SSE's dividend target of at least 4% annual real growth in 2008, 2009 and 2010
is unchanged. The acquisition, and the investment opportunities it yields, are
expected to help maintain this track record of dividend growth well into the
second decade of this century.

Risk Management

In its Annual Report 2007, SSE set out four principal categories for the risk
factors that may affect it, two of which were the impact of public policy or
regulatory developments in the areas of energy and the environment and the
impact of the weather on its interests in the generation of electricity from
renewable sources (and in energy supply and in energy distribution also).

The acquisition of Airtricity has been considered in the light of these factors.
SSE is satisfied that the public policy developments that occurred in support
of renewable energy during 2007 and which are likely to occur in the future, and
the balanced nature of its enlarged renewable energy portfolio, and of its
generation portfolio overall, mean these risks are low. It is also satisfied
that a much greater risk lies in an inability to respond to environmental and
energy security trends apparent in the UK, Ireland and elsewhere.

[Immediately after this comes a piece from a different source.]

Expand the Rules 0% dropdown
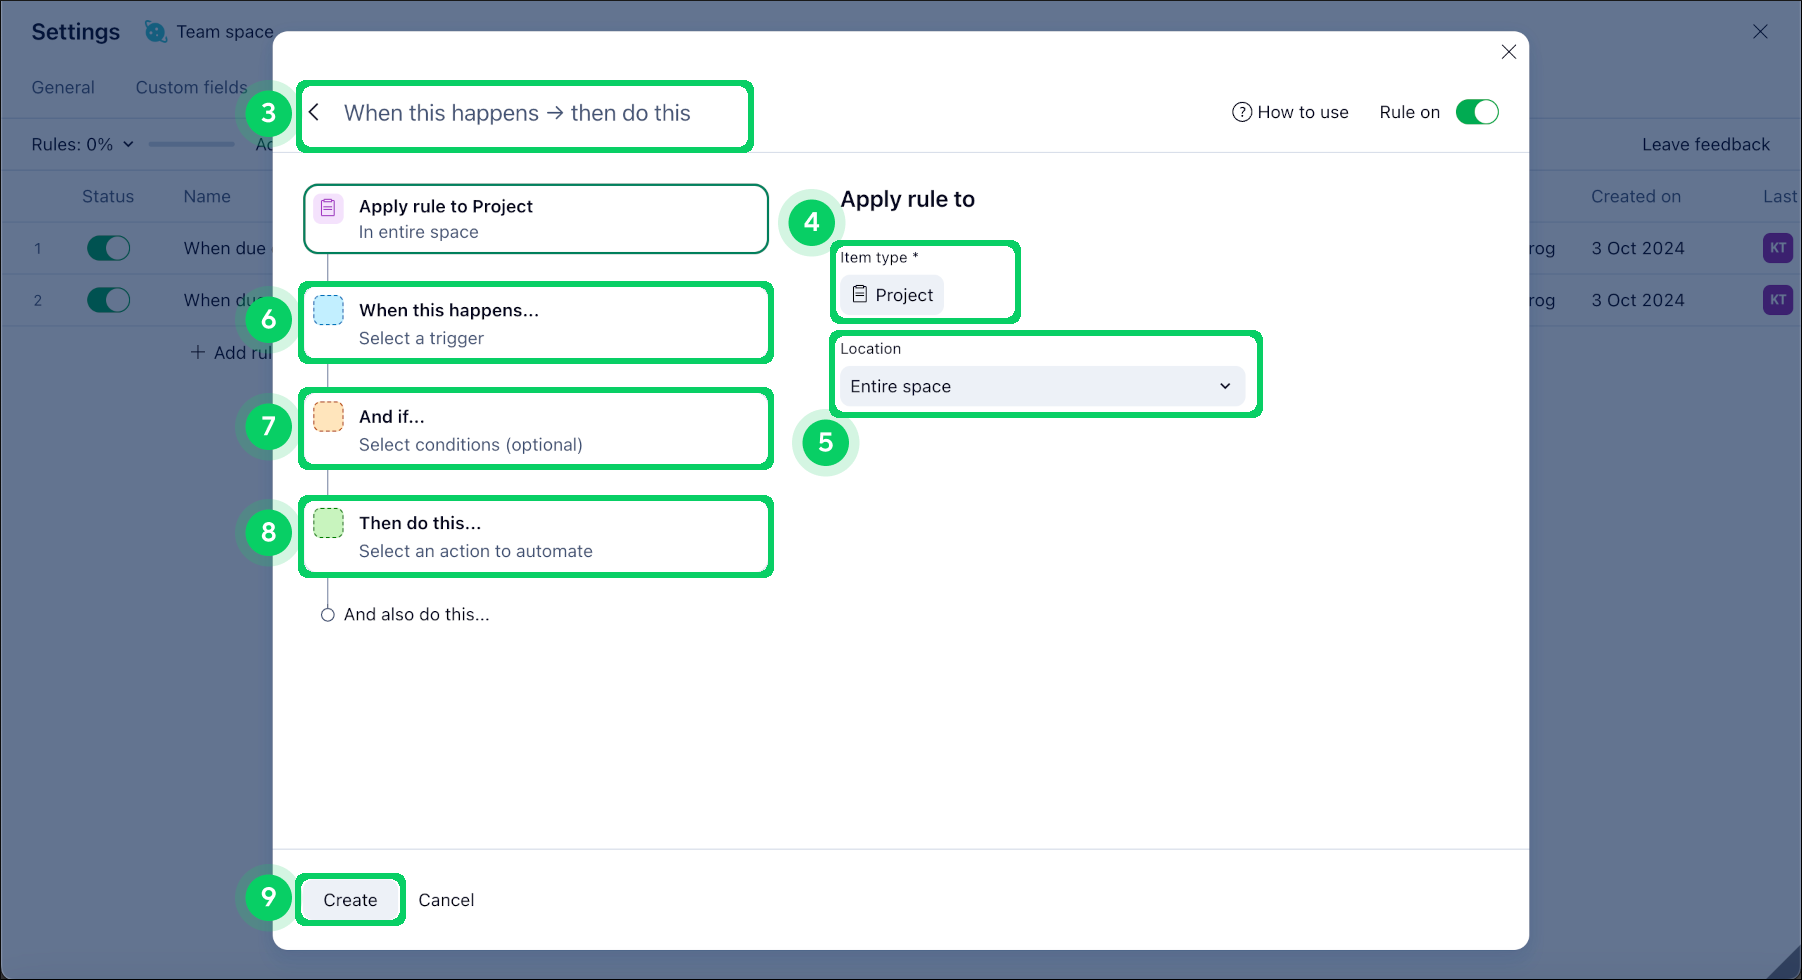click(x=82, y=144)
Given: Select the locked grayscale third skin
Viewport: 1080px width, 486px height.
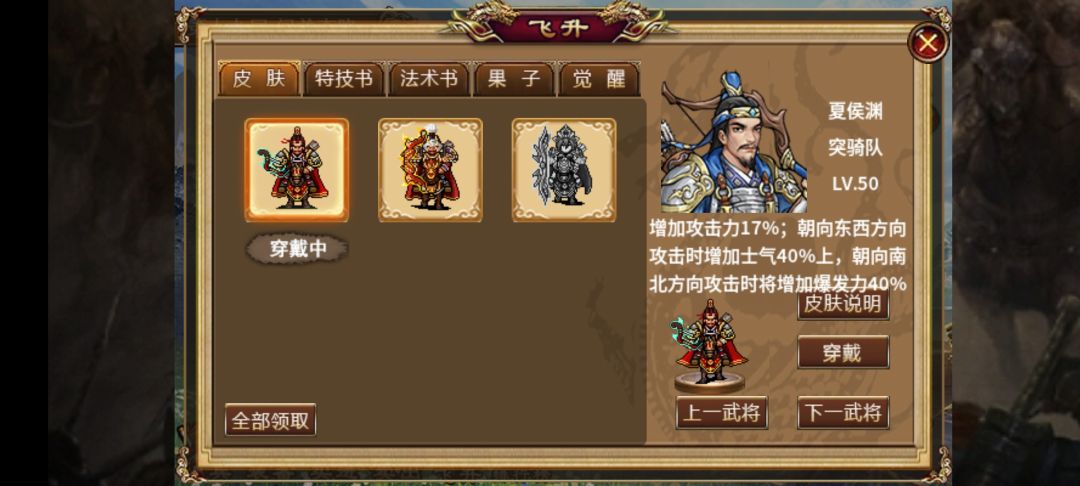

Sir Robert Smith, Chairman of SSE, said:

'The acquisition of Airtricity, a leading international player in the renewables
sector, will support the achievement of SSE's first responsibility to
shareholders - the delivery of sustained real growth in the dividend - and
should help to maintain our dividend track record in the next decade. It is the
right deal at the right time for SSE, Airtricity and for renewable energy
generally. I am now looking forward to the conclusion of the acquisition
process and then making real progress on the many opportunities it will bring
over the next decade and beyond.'



Ian Marchant, Chief Executive of SSE, said:

This agreement reinforces SSE's position as the UK's leading generator of
electricity from renewable sources. It has been made possible by our
carefully-maintained balance sheet strength, which gives us the means to respond
speedily to opportunities to acquire assets, and by the immensely thorough and
detailed evaluation of Airtricity which the SSE team has been able to complete
in the past few weeks. The combination of SSE's and Airtricity's interests in
renewable energy will provide an excellent platform for future growth, which
will be made much more achievable by combining SSE's financial strength with
Airtricity's outstanding ability in project development. I am looking forward
to working with the Airtricity team.


'Seven major public policy developments took place during 2007 alone, all of
which point towards a material step-change in the amount of renewable energy
that will be required in the future. The range of investment opportunities now
available to SSE in renewables will become increasingly important as the world
becomes more carbon constrained and the EU becomes more concerned about energy
security. Demand for renewable energy is only going to go up.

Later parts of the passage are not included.